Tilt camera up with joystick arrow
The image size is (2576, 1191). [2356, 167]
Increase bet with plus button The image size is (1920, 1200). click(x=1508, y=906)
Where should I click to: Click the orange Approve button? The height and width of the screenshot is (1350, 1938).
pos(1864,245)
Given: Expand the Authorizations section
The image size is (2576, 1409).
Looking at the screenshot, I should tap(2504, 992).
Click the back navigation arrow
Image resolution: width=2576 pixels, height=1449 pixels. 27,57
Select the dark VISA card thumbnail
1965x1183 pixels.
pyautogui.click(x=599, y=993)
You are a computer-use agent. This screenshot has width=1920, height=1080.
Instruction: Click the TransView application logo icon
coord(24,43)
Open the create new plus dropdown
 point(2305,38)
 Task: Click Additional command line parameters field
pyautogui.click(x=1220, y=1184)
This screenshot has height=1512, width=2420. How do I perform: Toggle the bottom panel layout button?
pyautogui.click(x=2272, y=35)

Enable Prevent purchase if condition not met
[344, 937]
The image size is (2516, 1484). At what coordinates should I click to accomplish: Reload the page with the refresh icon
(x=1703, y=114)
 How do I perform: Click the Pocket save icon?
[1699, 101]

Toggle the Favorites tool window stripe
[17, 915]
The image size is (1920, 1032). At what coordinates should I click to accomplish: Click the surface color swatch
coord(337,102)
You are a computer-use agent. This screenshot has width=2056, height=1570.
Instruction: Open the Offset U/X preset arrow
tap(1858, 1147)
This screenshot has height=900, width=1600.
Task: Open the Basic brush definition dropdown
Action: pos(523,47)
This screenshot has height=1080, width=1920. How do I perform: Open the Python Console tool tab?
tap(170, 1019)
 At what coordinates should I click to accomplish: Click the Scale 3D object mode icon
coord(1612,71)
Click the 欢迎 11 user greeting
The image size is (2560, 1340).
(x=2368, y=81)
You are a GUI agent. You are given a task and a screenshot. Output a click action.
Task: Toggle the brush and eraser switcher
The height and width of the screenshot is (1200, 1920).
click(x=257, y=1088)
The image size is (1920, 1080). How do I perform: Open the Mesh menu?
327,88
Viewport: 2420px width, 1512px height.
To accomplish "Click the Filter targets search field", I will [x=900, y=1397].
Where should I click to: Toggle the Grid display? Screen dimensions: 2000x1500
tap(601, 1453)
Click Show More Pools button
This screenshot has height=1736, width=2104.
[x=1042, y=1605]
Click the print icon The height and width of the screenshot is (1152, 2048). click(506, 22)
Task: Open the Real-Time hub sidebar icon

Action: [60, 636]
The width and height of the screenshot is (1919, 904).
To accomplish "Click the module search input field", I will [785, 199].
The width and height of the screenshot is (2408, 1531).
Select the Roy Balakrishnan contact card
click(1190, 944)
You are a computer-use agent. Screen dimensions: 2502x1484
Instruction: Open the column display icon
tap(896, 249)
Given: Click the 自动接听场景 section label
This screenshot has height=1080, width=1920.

☆ ☆ ☆ ☆ ☆ ☆ ☆

● THE TASK: The answer should be one number: how many lines in the listing above contain "will".

● OUTPUT OF THE TASK: 2